TITLE—Content Warning: Everything
AUTHOR—Akwaeke Emezi
PUBLISHED—2022

GENRE—poetry
SETTING—liminal spaces
MAIN THEMES/SUBJECTS—godhood, the [extended] holy family, love, violence, healing, softness

WRITING STYLE—⭐️⭐️⭐️⭐️⭐️
CHARACTERS—⭐️⭐️⭐️⭐️⭐️
STORIES—⭐️⭐️⭐️⭐️⭐️
BONUS ELEMENT/S—The references to the holy family were really impactful.
PHILOSOPHY—⭐️⭐️⭐️⭐️⭐️

“…i, poltergeist throw myself against a world one of us must break spiritbae says you don’t have a choice but to see true things… i, poltergeist with a life that matters, that matters to me” — from “When the Hurricane Comes the Men Protect Their Brothers”

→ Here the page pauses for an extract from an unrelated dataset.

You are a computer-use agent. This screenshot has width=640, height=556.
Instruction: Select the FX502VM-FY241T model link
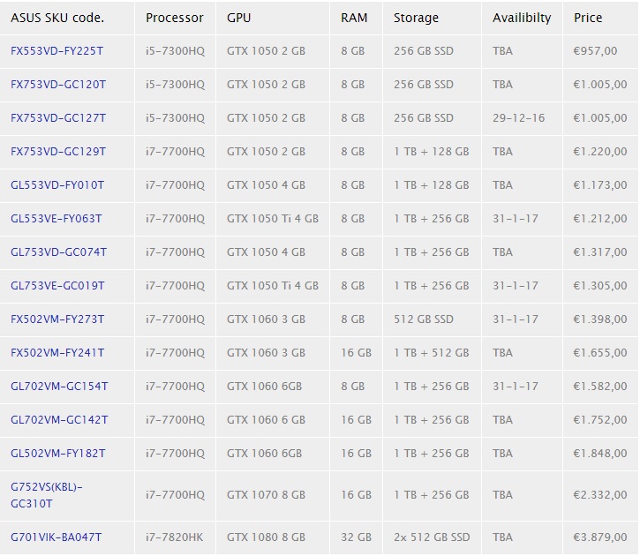(x=57, y=353)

Wow! Tbh even though I’ve read both Freshwater and Dear Senthuran I still wasn’t ready for the level of intimacy in these poems. It felt like looking directly into the sun. I read the whole thing twice in a row and when I went back to write down my favorite lines and notes I ended up reading it a third time.

I particularly appreciated how violence is conceptualized in these poems as extraphysical acts with extraphysical consequences. How cuts and breaks and slaps and blood all have an inseparable emotional and spiritual element. The grafting together of the body and the spirit is simultaneously holy and an abomination.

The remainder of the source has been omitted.